Copy out, word for word, the lines running from the start of the items below through the line that contains "The image size is (1456, 819). Describe", including that line.

--- START OF Data ---

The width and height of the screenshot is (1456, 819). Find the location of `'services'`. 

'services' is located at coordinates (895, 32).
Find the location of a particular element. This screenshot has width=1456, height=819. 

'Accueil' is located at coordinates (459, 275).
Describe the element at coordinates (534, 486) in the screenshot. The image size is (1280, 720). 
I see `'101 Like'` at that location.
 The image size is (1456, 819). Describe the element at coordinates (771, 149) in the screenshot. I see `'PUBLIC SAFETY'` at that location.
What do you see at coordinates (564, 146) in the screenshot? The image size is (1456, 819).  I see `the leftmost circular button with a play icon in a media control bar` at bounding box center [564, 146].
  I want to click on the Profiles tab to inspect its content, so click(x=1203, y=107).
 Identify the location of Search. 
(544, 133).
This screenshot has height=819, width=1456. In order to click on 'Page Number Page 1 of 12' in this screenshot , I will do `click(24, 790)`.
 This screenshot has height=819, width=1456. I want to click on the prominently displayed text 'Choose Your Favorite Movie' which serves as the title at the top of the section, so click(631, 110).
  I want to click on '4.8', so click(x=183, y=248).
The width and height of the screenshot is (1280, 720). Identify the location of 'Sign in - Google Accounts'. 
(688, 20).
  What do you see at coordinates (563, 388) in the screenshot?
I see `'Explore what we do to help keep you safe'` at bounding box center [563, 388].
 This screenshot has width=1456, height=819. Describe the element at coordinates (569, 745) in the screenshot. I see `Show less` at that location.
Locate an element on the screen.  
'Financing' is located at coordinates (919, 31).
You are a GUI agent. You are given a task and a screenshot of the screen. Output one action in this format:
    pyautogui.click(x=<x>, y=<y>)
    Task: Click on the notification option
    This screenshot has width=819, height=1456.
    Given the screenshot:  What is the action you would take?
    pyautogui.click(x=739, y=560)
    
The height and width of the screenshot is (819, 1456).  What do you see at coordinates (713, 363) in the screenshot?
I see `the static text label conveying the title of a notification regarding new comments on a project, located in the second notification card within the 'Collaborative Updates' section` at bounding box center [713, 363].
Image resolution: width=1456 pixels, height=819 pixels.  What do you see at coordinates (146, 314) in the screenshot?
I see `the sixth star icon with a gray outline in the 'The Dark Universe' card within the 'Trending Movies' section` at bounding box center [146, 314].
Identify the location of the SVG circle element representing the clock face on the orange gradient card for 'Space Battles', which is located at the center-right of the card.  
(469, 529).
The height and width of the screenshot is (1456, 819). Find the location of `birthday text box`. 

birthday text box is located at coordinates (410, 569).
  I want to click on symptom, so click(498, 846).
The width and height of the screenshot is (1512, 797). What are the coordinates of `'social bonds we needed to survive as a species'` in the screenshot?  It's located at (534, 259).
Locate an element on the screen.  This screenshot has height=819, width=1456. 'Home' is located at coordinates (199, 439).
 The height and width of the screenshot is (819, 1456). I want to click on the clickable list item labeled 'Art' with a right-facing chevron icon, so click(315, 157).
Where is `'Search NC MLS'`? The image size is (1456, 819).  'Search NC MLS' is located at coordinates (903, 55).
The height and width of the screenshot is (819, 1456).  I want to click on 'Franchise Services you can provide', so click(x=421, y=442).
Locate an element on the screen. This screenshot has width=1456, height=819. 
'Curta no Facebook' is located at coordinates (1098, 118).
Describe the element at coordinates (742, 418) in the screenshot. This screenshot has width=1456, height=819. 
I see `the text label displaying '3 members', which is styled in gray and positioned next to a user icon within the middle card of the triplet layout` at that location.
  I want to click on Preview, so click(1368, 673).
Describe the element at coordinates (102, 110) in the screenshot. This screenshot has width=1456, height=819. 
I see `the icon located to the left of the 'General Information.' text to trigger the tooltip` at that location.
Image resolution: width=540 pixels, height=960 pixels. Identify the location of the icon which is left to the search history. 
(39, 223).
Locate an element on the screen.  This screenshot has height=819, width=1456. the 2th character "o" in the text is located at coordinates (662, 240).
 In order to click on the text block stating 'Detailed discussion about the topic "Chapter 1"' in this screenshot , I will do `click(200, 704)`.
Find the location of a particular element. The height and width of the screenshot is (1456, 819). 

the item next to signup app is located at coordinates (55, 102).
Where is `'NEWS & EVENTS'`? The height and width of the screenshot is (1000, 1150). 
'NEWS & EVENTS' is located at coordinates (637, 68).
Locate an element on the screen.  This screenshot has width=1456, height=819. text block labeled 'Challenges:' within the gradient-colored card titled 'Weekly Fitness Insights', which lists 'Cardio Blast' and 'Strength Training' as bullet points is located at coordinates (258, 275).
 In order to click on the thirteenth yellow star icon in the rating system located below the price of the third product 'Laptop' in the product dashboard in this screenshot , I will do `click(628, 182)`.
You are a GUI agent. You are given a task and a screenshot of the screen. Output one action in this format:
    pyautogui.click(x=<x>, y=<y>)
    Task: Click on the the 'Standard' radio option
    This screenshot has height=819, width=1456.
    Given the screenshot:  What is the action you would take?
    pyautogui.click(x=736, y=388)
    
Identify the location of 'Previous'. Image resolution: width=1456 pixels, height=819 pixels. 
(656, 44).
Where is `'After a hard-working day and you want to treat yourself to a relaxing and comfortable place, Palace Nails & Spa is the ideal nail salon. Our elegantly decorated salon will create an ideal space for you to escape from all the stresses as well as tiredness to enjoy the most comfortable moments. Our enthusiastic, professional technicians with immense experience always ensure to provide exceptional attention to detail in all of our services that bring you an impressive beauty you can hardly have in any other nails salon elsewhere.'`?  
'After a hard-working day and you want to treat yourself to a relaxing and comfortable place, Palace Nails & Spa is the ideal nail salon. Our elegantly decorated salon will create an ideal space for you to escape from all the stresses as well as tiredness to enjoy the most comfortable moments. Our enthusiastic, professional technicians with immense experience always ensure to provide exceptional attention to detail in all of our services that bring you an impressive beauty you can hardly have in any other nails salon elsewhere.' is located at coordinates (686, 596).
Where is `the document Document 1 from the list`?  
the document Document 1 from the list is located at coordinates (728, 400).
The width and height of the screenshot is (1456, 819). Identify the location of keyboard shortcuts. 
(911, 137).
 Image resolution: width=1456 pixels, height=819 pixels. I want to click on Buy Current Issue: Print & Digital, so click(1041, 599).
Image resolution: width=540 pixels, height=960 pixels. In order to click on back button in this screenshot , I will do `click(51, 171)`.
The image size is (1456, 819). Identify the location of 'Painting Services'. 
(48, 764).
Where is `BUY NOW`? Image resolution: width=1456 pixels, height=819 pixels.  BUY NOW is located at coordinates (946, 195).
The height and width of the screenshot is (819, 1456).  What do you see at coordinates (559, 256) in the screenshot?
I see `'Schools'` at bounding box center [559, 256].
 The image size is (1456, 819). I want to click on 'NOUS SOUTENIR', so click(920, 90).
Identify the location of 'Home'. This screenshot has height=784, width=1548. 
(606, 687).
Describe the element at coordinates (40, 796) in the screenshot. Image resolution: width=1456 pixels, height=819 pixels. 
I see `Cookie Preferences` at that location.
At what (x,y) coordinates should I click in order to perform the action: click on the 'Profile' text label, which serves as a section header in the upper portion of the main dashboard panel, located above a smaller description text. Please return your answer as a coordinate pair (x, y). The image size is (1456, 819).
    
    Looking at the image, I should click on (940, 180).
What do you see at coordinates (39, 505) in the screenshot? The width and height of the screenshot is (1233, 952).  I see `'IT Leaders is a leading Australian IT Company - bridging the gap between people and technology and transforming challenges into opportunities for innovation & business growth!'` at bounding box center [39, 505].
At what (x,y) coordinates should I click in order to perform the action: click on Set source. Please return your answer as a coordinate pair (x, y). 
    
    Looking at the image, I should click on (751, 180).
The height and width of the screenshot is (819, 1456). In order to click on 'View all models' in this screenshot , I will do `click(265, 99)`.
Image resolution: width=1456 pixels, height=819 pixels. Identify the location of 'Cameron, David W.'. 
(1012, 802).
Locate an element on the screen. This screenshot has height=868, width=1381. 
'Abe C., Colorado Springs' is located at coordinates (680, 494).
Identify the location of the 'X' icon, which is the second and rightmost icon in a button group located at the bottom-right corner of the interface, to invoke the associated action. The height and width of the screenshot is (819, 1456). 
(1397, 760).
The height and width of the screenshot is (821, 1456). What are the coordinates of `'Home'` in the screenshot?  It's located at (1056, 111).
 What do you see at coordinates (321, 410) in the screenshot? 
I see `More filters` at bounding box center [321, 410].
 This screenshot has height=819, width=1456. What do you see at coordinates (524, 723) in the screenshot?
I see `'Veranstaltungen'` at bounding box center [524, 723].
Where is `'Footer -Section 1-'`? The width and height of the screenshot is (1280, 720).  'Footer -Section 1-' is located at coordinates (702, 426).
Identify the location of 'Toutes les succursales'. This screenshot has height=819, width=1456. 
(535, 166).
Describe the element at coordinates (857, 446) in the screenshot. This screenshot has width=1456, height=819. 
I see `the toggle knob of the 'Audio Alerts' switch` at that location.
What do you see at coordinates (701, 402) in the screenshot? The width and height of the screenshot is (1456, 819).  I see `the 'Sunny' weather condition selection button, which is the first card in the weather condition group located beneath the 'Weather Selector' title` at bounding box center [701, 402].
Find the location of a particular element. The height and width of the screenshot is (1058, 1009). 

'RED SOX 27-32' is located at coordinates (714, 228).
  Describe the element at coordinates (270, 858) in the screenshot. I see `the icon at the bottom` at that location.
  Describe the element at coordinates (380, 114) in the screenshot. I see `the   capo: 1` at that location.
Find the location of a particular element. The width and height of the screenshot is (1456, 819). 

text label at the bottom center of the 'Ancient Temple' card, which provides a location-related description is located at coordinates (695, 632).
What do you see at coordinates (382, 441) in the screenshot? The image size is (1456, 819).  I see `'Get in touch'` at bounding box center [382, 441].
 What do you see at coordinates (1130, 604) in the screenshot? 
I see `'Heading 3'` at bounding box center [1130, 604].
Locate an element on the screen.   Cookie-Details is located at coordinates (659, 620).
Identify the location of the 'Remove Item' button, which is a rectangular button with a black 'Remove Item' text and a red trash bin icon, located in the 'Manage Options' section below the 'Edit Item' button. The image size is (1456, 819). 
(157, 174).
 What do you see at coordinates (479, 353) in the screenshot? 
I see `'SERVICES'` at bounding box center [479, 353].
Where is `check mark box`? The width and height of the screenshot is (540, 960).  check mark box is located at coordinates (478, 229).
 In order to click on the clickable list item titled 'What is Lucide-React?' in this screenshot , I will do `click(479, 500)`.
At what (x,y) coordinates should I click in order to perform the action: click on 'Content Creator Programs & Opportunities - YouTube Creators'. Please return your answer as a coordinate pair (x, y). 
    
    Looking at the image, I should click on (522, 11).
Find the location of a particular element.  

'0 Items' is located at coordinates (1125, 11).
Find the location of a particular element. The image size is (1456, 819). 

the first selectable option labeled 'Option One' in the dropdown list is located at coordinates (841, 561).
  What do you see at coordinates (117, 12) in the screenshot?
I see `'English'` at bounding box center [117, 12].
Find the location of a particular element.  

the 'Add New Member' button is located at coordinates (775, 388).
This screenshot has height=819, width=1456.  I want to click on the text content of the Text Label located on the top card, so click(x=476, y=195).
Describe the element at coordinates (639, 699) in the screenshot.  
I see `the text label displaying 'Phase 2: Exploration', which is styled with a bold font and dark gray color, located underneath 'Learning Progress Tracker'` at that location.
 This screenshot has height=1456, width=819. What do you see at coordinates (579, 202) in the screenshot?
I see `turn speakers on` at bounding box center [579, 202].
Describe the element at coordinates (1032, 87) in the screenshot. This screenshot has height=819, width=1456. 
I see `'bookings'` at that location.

--- END OF Data ---

== Answer to the task ==
The width and height of the screenshot is (1456, 819). Find the location of `'services'`. 

'services' is located at coordinates (895, 32).
Find the location of a particular element. This screenshot has width=1456, height=819. 

'Accueil' is located at coordinates (459, 275).
Describe the element at coordinates (534, 486) in the screenshot. The image size is (1280, 720). 
I see `'101 Like'` at that location.
 The image size is (1456, 819). Describe the element at coordinates (771, 149) in the screenshot. I see `'PUBLIC SAFETY'` at that location.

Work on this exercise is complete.